▸ Task item
For the listing below, how many lines contain the word "will"? Answer with only that figure.

----------

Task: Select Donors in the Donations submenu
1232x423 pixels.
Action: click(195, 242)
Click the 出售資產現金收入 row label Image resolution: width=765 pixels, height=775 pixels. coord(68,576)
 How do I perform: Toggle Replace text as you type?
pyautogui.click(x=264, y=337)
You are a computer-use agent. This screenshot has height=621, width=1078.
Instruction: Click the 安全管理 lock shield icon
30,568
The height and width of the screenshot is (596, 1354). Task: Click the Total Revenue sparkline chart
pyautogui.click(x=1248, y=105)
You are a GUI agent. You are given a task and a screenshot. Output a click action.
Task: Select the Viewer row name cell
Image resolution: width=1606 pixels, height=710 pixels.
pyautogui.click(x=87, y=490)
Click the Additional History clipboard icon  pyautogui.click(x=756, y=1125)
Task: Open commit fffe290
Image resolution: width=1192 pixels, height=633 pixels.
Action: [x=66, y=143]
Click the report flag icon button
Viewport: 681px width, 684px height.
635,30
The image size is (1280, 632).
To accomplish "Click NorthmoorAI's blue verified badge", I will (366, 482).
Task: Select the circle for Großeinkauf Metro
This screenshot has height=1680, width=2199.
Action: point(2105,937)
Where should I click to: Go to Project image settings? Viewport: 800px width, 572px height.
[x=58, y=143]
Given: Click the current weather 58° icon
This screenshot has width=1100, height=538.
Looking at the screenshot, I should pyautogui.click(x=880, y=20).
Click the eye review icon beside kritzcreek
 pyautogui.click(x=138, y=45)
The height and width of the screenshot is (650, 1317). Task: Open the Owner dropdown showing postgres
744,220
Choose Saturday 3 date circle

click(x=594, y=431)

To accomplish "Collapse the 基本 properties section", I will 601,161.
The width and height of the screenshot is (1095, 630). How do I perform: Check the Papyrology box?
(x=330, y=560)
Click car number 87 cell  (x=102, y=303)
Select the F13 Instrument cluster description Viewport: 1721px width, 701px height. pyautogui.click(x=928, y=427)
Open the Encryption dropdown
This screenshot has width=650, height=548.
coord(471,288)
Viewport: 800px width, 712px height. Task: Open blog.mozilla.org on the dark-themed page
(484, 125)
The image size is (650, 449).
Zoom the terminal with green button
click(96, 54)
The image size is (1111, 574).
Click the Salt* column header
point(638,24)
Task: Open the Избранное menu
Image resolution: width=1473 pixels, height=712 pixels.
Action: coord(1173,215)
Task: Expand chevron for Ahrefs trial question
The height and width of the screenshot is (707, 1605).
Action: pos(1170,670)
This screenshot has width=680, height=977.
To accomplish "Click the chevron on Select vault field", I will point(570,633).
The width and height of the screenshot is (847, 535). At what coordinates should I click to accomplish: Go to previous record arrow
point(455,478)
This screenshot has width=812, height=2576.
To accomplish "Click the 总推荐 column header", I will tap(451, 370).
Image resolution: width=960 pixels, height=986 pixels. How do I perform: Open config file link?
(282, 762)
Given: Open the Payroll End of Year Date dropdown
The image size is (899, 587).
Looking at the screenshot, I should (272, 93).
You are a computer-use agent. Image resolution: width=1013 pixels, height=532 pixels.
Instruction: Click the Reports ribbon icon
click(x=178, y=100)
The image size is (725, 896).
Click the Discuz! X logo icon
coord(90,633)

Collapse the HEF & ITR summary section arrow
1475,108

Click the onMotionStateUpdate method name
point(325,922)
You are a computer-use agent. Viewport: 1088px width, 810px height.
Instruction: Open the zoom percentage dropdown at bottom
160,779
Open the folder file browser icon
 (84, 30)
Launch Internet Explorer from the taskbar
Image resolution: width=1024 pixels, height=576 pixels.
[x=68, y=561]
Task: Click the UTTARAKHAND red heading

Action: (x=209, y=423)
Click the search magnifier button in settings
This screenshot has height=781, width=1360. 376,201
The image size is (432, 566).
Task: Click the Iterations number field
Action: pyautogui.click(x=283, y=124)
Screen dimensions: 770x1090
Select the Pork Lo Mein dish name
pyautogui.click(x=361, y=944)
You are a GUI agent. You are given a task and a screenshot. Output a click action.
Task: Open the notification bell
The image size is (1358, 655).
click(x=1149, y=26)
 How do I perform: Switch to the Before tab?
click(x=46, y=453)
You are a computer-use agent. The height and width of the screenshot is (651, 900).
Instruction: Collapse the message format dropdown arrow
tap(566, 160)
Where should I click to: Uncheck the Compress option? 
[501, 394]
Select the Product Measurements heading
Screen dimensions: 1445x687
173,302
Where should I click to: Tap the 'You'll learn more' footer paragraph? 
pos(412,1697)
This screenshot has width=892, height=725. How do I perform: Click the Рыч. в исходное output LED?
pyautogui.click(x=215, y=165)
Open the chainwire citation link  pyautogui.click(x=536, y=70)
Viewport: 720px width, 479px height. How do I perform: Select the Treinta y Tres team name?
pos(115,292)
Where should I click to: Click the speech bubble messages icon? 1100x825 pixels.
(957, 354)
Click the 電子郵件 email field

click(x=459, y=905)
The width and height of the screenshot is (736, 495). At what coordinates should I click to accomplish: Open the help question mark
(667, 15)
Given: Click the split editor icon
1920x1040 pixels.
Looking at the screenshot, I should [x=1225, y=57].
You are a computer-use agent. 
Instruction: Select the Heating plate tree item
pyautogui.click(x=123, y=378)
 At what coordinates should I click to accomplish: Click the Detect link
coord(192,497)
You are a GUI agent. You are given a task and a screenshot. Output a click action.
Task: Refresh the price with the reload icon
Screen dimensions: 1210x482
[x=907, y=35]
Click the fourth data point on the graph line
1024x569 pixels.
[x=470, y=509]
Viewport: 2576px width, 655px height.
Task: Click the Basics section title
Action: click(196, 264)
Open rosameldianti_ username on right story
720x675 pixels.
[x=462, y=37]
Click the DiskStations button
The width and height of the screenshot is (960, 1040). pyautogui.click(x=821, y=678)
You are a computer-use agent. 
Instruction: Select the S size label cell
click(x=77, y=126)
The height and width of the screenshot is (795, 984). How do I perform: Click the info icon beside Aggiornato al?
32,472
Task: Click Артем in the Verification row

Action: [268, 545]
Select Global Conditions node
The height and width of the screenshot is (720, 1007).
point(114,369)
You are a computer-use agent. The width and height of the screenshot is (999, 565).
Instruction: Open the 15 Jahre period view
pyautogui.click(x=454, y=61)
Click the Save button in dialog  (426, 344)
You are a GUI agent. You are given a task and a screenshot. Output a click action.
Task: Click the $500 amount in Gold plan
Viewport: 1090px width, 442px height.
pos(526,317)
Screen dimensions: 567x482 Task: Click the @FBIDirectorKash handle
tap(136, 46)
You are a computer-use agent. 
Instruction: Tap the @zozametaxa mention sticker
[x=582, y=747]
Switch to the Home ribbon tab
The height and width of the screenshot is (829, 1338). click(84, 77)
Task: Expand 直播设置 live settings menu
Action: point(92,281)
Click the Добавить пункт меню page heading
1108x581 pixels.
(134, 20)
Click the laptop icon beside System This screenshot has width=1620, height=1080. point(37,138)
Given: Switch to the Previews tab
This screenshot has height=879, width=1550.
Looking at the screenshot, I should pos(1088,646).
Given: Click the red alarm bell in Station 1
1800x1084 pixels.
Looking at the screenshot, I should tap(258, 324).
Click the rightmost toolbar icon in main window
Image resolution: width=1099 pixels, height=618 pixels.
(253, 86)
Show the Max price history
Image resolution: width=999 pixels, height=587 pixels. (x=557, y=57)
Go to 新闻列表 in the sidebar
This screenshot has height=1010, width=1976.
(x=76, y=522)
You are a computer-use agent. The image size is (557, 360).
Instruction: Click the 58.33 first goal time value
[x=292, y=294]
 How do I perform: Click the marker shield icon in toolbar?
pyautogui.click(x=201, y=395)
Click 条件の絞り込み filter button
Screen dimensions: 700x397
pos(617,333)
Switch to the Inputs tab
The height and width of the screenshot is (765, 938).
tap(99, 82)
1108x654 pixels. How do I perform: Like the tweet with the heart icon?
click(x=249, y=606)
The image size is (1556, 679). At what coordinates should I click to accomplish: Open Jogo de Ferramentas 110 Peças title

----------

▸ Answer section
4